Seit damals hat sich der Kapitalismus weiter entwickelt und die gesellschaftlichen Produktionsverhältnisse veränderten sich und verändern sich auch zukünftig. Die weltweite “Rohstoffknappheit”(unter den Bedingungen von Warenproduktion und Privateigentum an den Produktionsmitteln) wird immer stärker fühlbar, schärfer ausgeprägt sind die Konkurrenz und die Jagd nach Rohstoffquellen in der ganzen Welt. Zur Verdeutlichung der vor sich gehenden Bewegungen hier noch die kurze Schilderung von Lenin zum Kapitalismus und Imperialismus: “Die freie Konkurrenz ist die Grundeigenschaft des Kapitalismus und der Warenproduktion überhaupt; das Monopol ist der direkte Gegensatz zur freien Konkurrenz, aber diese begann sich vor unseren Augen zum Monopol zu wandeln, indem sie die Großproduktion schuf, den Kleinbetrieb verdrängte, die großen Betriebe durch noch größere ersetzte, die Konzentration der Produktion und des Kapitals so weit trieb, daß daraus das Monopol entstand und entsteht, nämlich: Kartelle, Syndikate, Trusts und das mit ihnen verschmelzende Kapital eines Dutzends von Banken, die mit Milliarden schalten und walten. Zugleich aber beseitigen die Monopole nicht die freie Konkurrenz, aus der sie erwachsen, sondern bestehen über und neben ihr und erzeugen dadurch eine Reihe besonders krasser und schroffer Widersprüche, Reibungen und Konflikte. Das Monopol ist der Übergang vom Kapitalismus zu einer höheren Ordnung. Würde eine möglichst kurze Definition des Imperialismus verlangt, so müßte man sagen, daß der Imperialismus das monopolistische Stadium des Kapitalismus ist. Eine solche Definition enthielte die Hauptsache, denn auf der einen Seite ist das Finanzkapital das Bankkapital einiger weniger monopolistischer Großbanken, das mit dem Kapital monopolistischer Industriellenverbände verschmolzen ist, und auf der anderen Seite” erwartet Lenin eine kommende imperialistische Weltpolitik “der monopolistischen Beherrschung des Territoriums der restlos aufgeteilten Erde.”(6)

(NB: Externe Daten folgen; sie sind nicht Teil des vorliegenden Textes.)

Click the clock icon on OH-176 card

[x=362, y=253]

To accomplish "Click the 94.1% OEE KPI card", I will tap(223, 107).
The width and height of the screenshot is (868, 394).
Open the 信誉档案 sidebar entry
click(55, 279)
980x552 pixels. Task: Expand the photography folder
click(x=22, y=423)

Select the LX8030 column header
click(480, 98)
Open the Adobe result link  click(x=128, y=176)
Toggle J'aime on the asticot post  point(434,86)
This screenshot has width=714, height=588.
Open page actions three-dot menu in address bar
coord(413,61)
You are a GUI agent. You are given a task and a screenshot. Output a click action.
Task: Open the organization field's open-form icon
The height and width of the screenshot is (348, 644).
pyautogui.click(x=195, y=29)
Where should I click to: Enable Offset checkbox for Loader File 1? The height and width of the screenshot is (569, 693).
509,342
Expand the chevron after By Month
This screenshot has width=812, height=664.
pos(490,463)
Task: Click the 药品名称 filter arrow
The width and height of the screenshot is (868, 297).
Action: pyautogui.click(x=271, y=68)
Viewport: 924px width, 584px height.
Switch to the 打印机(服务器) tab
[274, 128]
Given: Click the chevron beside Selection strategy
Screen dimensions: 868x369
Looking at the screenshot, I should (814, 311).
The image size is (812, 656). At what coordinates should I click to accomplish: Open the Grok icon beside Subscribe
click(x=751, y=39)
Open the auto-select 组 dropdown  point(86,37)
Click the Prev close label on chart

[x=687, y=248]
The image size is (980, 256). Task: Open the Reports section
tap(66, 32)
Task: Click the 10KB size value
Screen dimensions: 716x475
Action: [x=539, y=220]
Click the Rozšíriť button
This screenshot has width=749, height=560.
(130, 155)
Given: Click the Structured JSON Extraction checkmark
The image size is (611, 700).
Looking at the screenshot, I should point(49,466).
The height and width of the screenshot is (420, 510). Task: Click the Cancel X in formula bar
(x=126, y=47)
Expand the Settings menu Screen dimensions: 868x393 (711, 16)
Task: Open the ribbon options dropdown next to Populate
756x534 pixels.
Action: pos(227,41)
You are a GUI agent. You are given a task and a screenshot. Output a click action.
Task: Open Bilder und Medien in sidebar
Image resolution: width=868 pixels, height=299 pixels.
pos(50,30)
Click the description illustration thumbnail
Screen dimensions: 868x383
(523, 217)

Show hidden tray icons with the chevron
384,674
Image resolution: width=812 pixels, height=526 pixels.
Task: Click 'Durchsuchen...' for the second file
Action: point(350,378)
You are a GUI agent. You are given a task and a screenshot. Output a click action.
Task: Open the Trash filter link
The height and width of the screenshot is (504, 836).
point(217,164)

Kommen wir zurück in die Gegenwart, so finden wir den Krieg um Jugoslawien, die Einführung der DM in Kosova und Mazedonien (aktuell wird die DM auch in diesen Territorien durch EURO ersetzt), sowie die Bindung des jugoslawischen Dinar (in Serbien) an die DM (bzw den EURO) und die Auseinandersetzungen in Argentinien auch um die Bindung dort an den Dollar. Schließlich die Entsendung und Stationierung von Truppen in alle Teile der Welt, nicht nur in das Territorium von Afghanistan, den Balkan, Somalia… Noch einmal Lenin:”…denn erstens zwingt die abgeschlossene Aufteilung der Erde bei einer Neuaufteilung die Hand nach jedem beliebigen Land auszustrecken , und zweitens ist für den Imperialismus wesentlich der Wettkampf einiger Großmächte in ihrem Streben nach Hegemonie, d.h. nach der Eroberung von Ländern, nicht so sehr direkt für sich als viel mehr zur Schwächung des Gegners und Untergrabung seiner Hegemonie”.(7) Wir befinden uns also immer noch im Imperialismus, dem höchsten Stadium des Kapitalismus!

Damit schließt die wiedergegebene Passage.